A little over two years ago I wrote a series of blogs introducing Insight-as-a-Service. My idea on how companies can provide insight as a service started by observing my SaaS portfolio companies. In addition to each customer's operational data used by their SaaS applications, like all SaaS companies, these companies collect and store application usage data. As a result, they have the capacity to benchmark the performance of their customers and help them improve their corporate and application performance. I had then determined that insight delivered as a service can be applied not only for benchmarking but to other analytic- and data-driven systems. Over the intervening time I came across several companies that started developing products and services that were building upon the idea of insight generation and providing insight as a service. However, the more I thought about insight-as-a-service, the more I came to understand that we didn't really have a good enough understanding of what constitutes insight. In today's environment where corporate marketing overhypes everything associated with big data and analytics, the word "insight" is being used very loosely, most of the times in order to indicate any type of data analysis or prediction. For this reason, I felt it was important to attempt defining the concept of insight. Once we define it we can then determine if we can deliver it as a service. During the past several months I have been interacting with colleagues such as Nikos Anerousis of IBM, Bill Mark of SRI, Ashok Srivastava of Verizon and Ben Lorica of O'Reilly in an effort to try to define "insight."
An insight is the identification of cause and effect relations among elements of a data set that leads to the formation of an action plan which results in an improvement as measured by a set of KPIs. Insights are discovered by reasoning over the output of analytic models and techniques. This output can take the form of predictions, correlations, benchmarks, outlier identifications and optimizations.
The evaluation of a set of established relations to identify an insight, and the creation of an action plan associated with a particular insight needs to be done within a particular context and necessitates the use of domain knowledge.
Most analytic model outputs do not provide insights. There are two reasons for this. First, the models don't suggest a meaning for each of their findings. Second, they don't put each finding in an actionable context (even if the meaning were known). Finding a pattern doesn't imply that you automatically find meaning and that you understand it. It just implies that you are finding a correlation among a data set. Moreover, finding causality alone is not necessary and sufficient for generating an insight. One needs to be able to derive an action plan that can successfully and effectively, i.e., with impact, be applied in a particular context. This requirement implies that even knowing the meaning of the finding doesn't tell me how to generalize it and use it for something in the context I am trying to impact. That step requires knowledge of my environment (business, social, education, etc.), my strengths and weaknesses, other forces that may enhance or diminish my efforts, etc.
An insight must be:
- Stable. This means that an insight must not vary depending on the relation-identification algorithm/model being used. For example, if I use two different samples from the same data set to create a predictive model employing the same model-creation method, then the resulting models have to provide the identical result under the same new data input.

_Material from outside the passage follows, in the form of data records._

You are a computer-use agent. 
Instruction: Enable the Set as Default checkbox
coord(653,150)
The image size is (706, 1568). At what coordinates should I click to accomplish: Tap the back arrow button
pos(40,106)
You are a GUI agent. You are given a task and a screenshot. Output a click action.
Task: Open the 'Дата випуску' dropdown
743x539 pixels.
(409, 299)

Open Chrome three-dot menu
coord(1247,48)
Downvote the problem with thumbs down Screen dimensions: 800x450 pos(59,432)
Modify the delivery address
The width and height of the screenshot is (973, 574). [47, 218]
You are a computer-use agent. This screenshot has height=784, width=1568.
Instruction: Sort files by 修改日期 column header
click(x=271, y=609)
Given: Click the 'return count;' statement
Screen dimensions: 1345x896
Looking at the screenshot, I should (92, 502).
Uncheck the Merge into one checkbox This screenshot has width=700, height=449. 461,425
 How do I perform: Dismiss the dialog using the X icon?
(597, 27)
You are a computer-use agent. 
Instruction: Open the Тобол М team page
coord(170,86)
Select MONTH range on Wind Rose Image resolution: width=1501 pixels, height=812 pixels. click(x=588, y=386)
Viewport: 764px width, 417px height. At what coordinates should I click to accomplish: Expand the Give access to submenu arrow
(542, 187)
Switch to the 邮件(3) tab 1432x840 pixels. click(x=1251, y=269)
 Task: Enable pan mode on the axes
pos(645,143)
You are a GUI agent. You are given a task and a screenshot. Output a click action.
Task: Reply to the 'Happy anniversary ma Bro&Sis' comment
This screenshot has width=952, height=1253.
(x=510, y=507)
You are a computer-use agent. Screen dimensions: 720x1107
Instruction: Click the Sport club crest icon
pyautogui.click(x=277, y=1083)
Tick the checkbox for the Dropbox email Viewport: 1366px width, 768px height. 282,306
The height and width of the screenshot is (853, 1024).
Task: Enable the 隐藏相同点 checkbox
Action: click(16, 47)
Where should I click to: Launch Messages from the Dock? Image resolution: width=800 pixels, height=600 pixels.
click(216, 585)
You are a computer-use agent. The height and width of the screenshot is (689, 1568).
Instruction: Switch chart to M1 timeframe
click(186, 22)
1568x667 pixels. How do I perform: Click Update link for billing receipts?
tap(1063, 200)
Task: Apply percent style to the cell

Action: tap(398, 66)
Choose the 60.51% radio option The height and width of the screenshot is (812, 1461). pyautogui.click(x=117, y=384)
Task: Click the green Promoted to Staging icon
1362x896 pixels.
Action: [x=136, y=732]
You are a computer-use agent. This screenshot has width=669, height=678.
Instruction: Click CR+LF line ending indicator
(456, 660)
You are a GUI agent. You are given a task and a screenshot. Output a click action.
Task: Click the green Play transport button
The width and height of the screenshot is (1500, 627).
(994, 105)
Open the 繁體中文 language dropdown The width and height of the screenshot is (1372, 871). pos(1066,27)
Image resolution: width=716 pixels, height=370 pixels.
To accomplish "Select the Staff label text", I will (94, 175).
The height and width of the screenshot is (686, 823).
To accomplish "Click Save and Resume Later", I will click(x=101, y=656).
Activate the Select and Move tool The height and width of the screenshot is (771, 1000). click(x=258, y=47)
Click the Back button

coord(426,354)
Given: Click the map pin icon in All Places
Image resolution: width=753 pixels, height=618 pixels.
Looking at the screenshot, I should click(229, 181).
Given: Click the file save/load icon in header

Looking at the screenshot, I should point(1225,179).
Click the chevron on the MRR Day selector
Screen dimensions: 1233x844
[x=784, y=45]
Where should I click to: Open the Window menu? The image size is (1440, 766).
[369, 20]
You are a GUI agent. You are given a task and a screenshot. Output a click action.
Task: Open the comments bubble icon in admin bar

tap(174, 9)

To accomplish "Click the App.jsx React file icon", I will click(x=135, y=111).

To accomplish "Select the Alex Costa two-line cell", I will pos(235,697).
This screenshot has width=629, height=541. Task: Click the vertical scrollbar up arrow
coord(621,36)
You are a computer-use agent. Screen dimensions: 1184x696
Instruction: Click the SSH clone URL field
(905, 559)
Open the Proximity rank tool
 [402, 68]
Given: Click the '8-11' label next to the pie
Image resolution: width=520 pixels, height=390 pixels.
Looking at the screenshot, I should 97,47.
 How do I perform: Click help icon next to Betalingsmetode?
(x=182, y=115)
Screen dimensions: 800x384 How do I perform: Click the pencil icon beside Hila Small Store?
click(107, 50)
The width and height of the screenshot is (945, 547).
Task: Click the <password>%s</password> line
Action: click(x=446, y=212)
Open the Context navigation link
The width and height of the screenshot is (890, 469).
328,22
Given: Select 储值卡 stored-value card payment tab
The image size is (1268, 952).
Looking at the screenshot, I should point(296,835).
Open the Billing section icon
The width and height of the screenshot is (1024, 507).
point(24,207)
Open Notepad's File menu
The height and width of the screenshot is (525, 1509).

- Reproducible. This means regardless of how many times a feed a particular data set through an insight-generation system, the same insight will be produced.
- Robust. This means that a certain amount of noise in the input data will not diminish the quality of the insight. This is particularly important requirement in big data environments. Insight-generation systems must be able to organize noisy data and focus on the data that makes "sense," based on a particular context.
- Enduring. This means that the insight is valid for an amount of time that is related to the underlying data's "half life."
Because of the above requirements, insight-generation necessitates the deeper analysis, including the causal analysis, of the underlying relation-identification models, rather than just the testing of each model's accuracy, as it is typically done in predictive analytics tasks. Such causal analysis implies that when trying to generate insights it is preferable to utilize machine learning techniques that describe patterns declaratively, e.g., decision trees, rather than black box approaches, e.g., neural nets and genetic algorithms. As a result of this requirement, one may need to sacrifice prediction accuracy and speed for expressiveness. Therefore, one needs to identify the domains where insight-generation may be more important than predictive accuracy. Moreover, because the models themselves need to analyzed, simpler models may be preferred to more complex ones.
Insight-generation is not a single shot process. Once an insight is generated and the associated action plan is created, it is important to apply the plan in the particular context and measure its impact. The collected data must then be compared to the set of established KPIs in order to determine whether the particular insight/action-plan pair led to an improvement. Depending on this analysis, the system must then decide whether to attempt improving the action plan, create a completely new plan (assuming that alternatives can be found), or try to create a brand new insight. This means that from a set of initial input data the insight-generation system must seek to derive all possible predictions, based on the set of available models.